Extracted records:

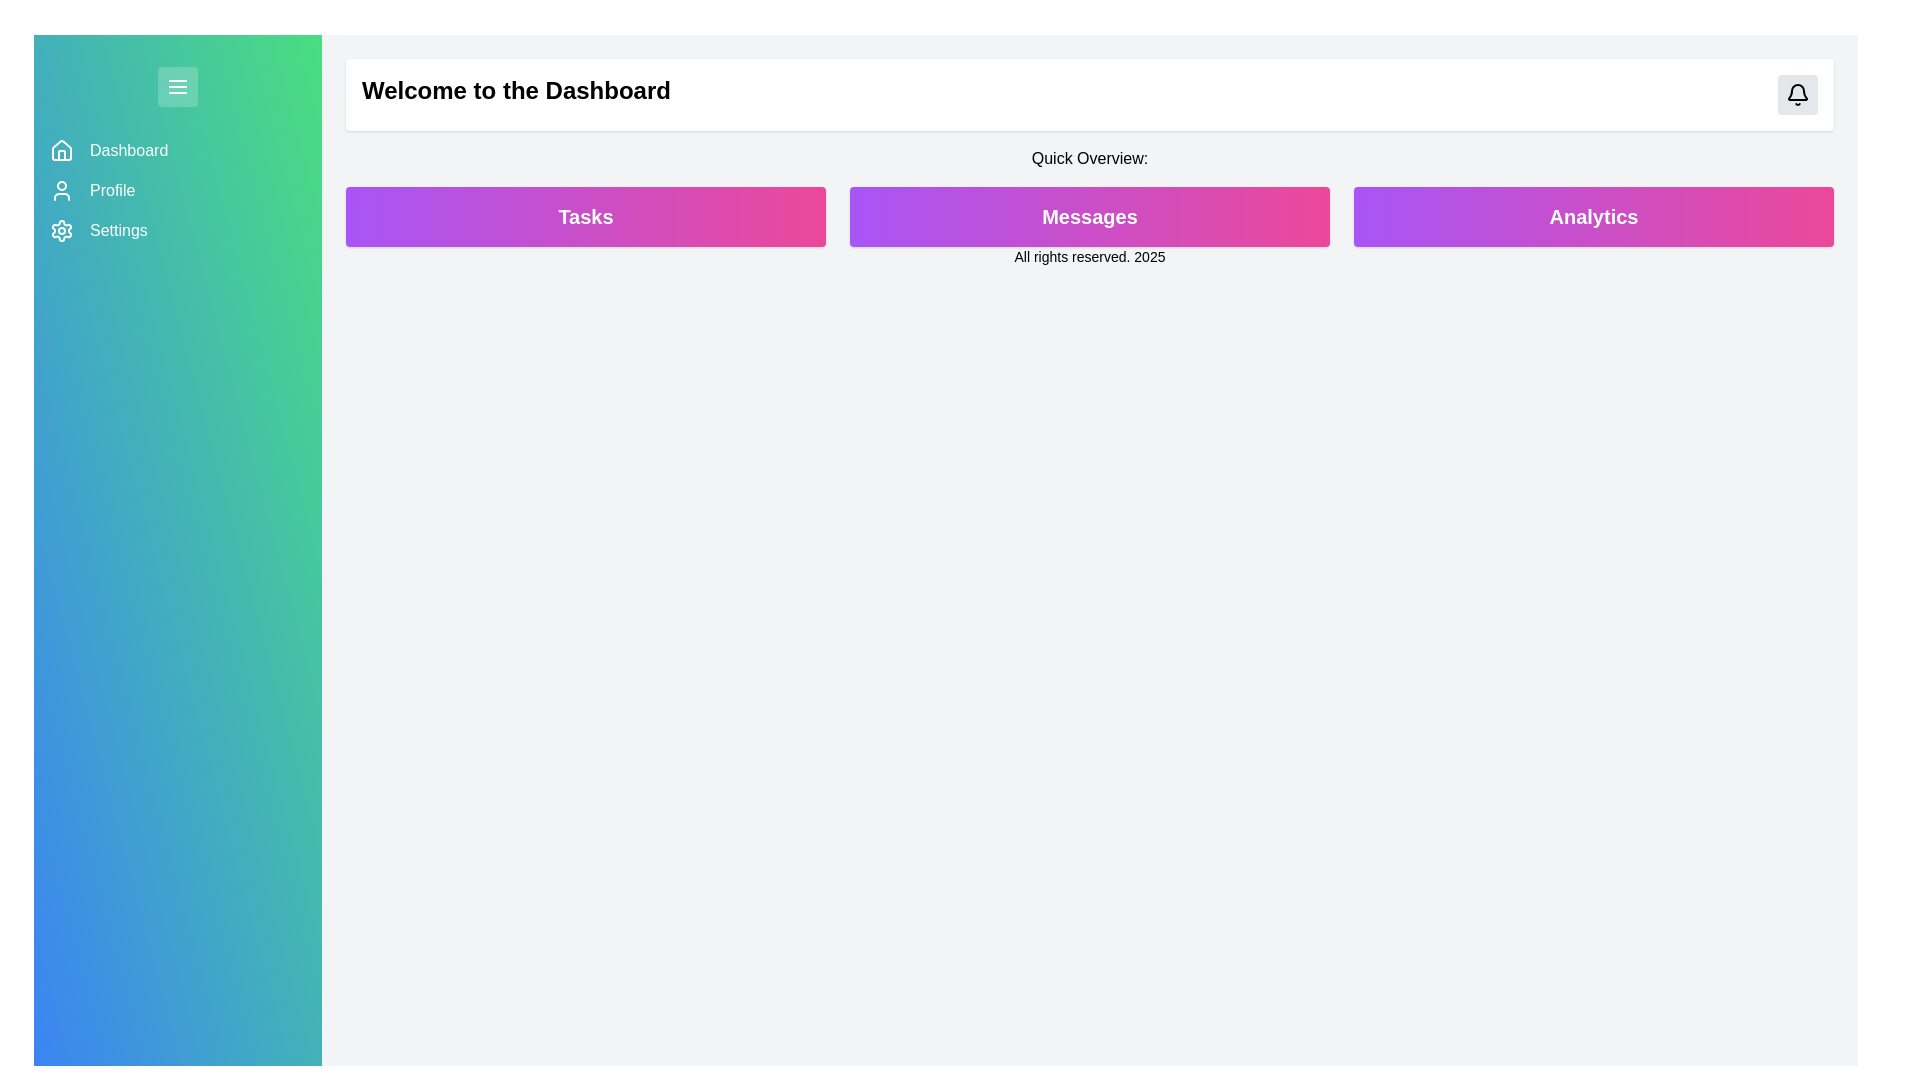  What do you see at coordinates (1592, 216) in the screenshot?
I see `the 'Analytics' text label, which serves as a descriptive title for its section, located at the rightmost side of the row with similar sections like 'Tasks' and 'Messages'` at bounding box center [1592, 216].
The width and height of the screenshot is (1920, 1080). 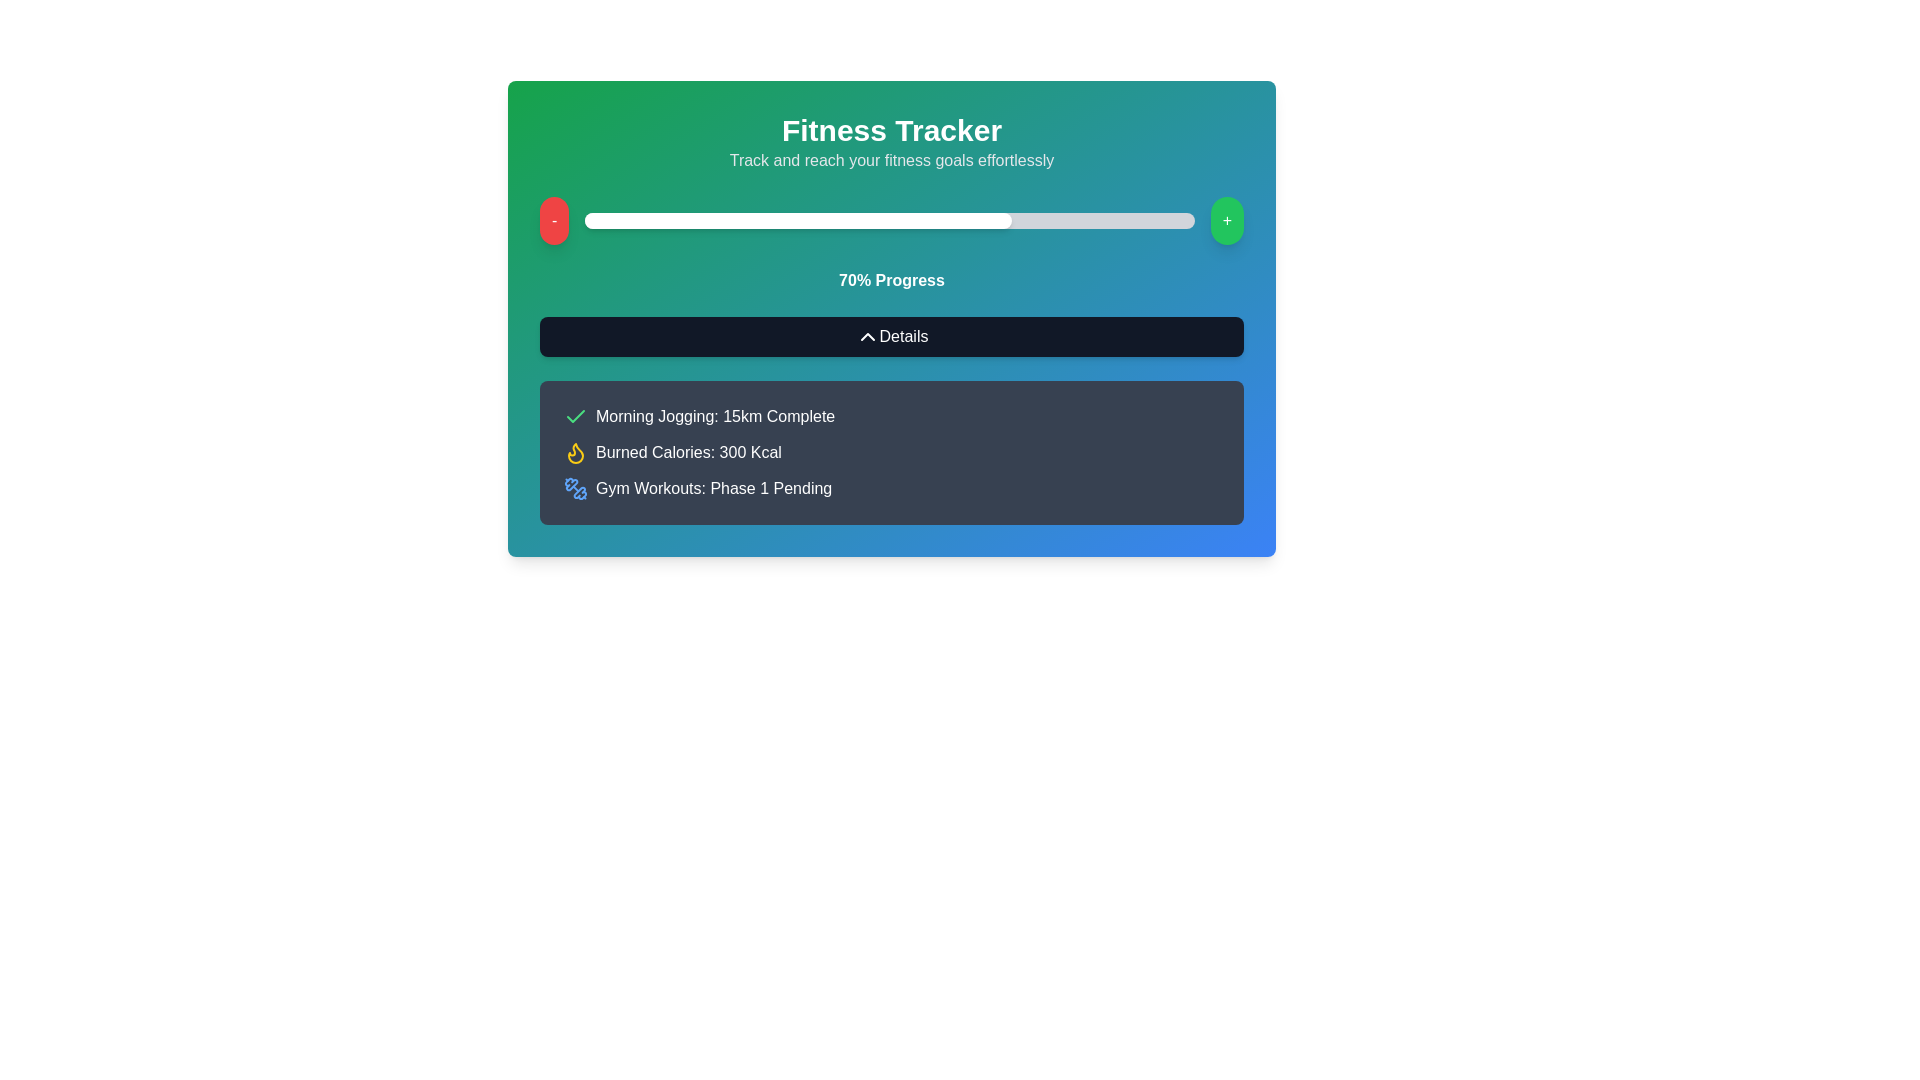 What do you see at coordinates (891, 220) in the screenshot?
I see `the progress indicator of the horizontal progress bar in the fitness tracking interface` at bounding box center [891, 220].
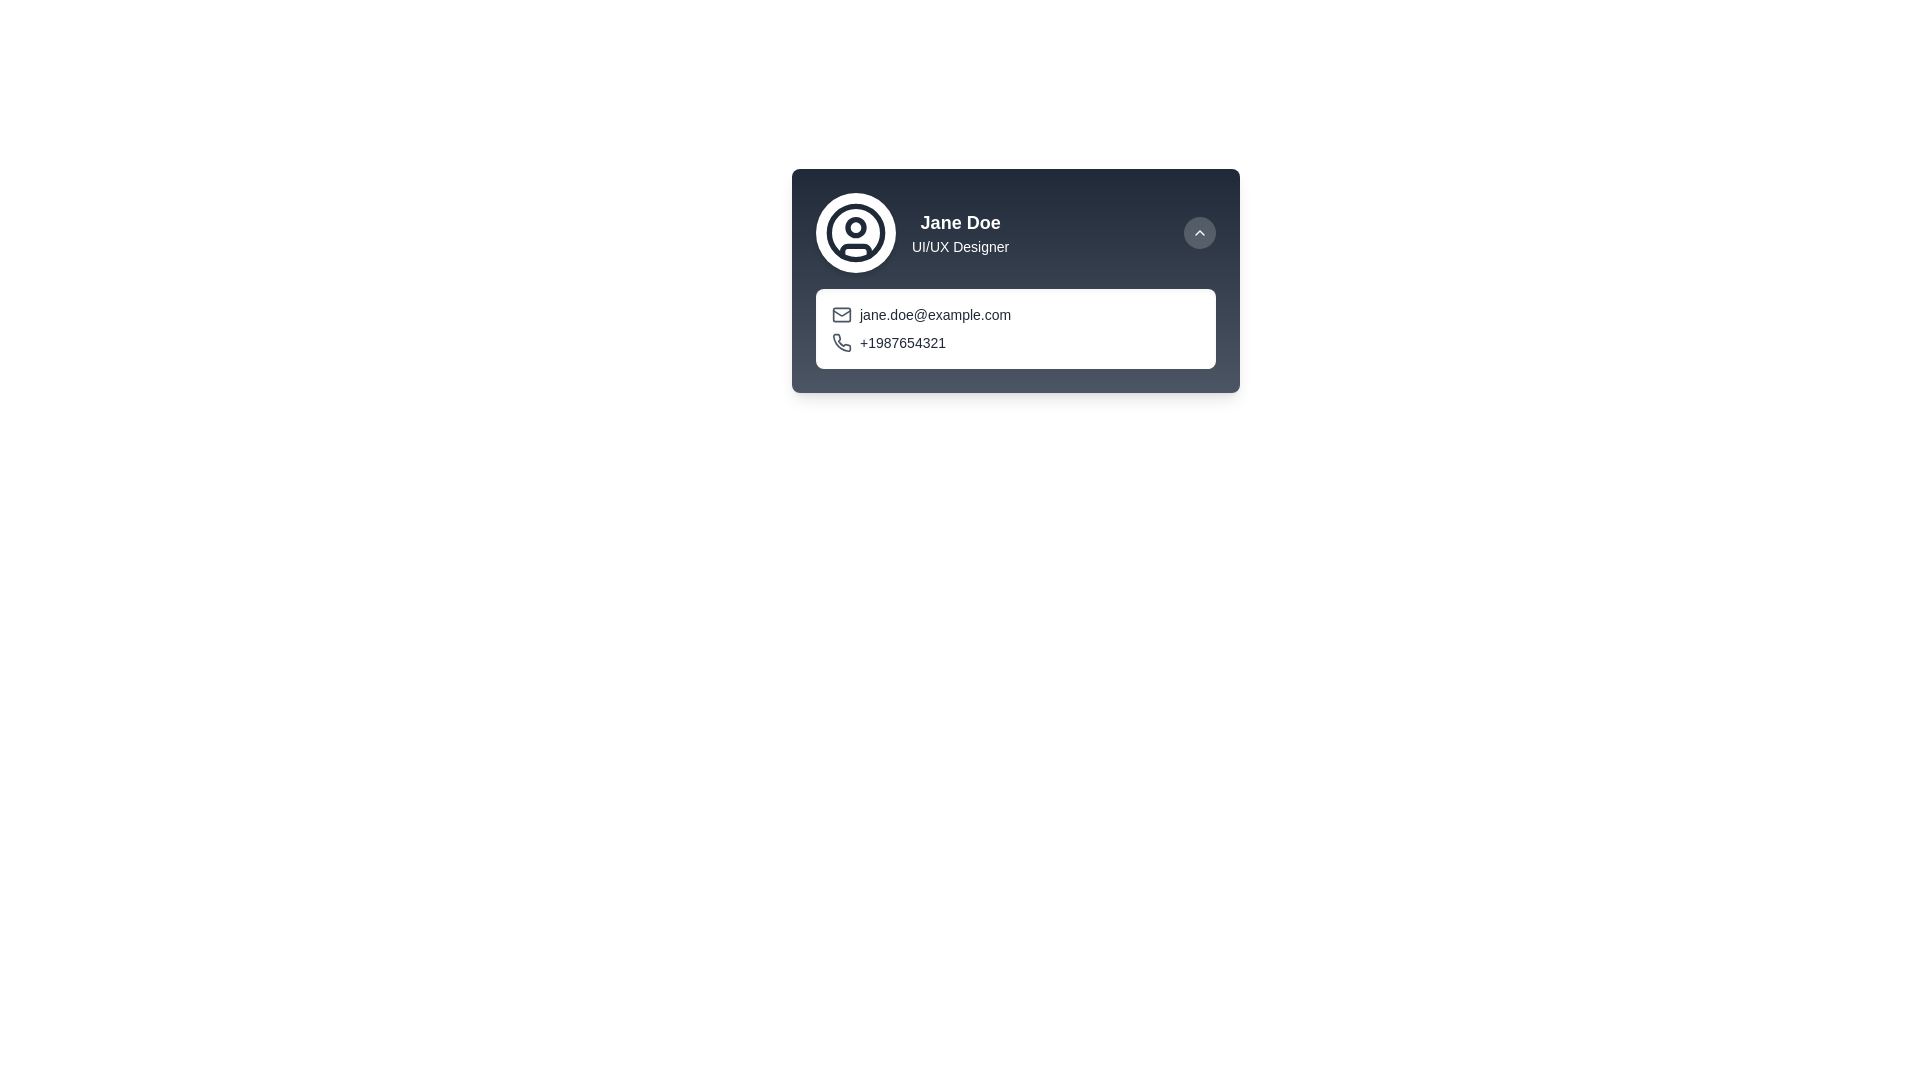  What do you see at coordinates (855, 231) in the screenshot?
I see `the circular profile picture icon with a white background and shadow effect located to the left of the 'Jane Doe' text` at bounding box center [855, 231].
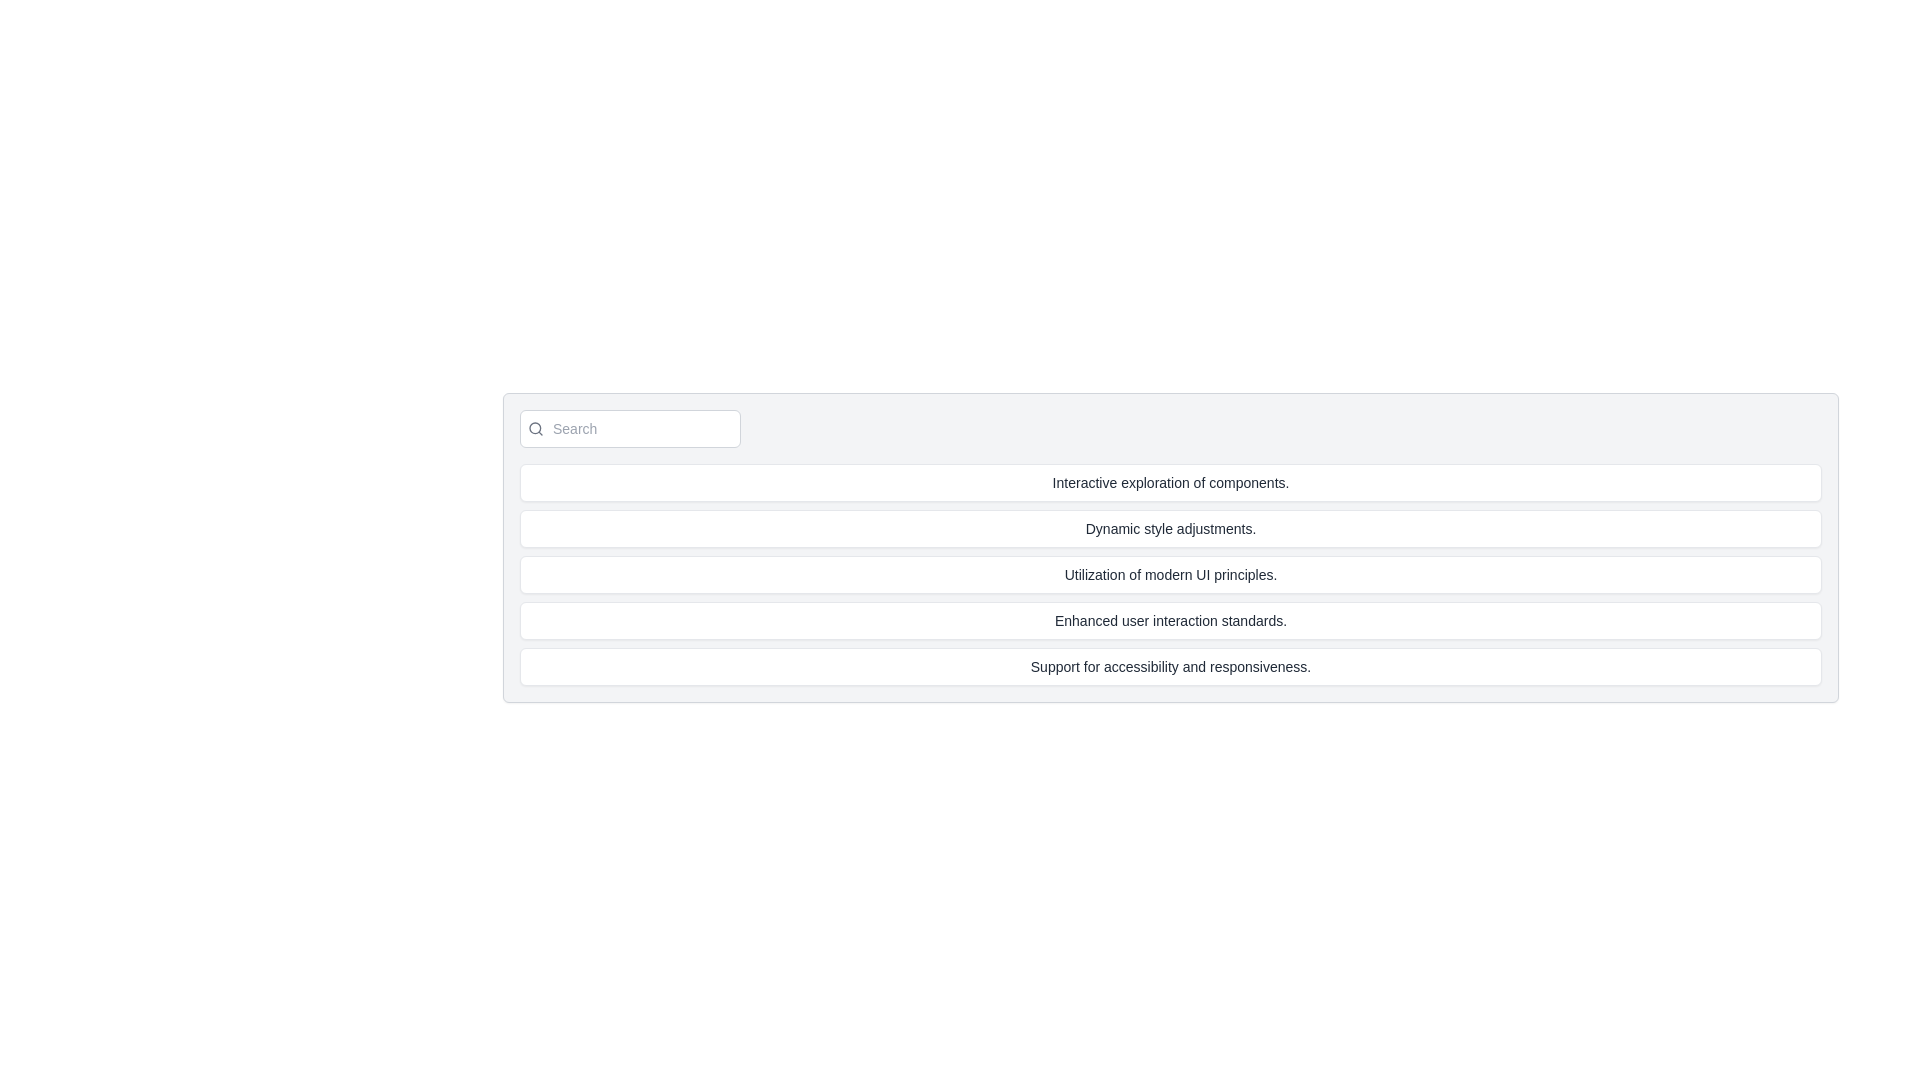 This screenshot has height=1080, width=1920. Describe the element at coordinates (1171, 482) in the screenshot. I see `text component that displays the phrase 'Interactive exploration of components.' which is styled in small gray font and is located near the center of the interface` at that location.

● **Written exercise**
Output everything from the start of the rows down through the line containing "center [1592, 216].", copying each line verbatim but leaving out the pictures.

● **Solved exercise**
  What do you see at coordinates (1592, 216) in the screenshot?
I see `the 'Analytics' text label, which serves as a descriptive title for its section, located at the rightmost side of the row with similar sections like 'Tasks' and 'Messages'` at bounding box center [1592, 216].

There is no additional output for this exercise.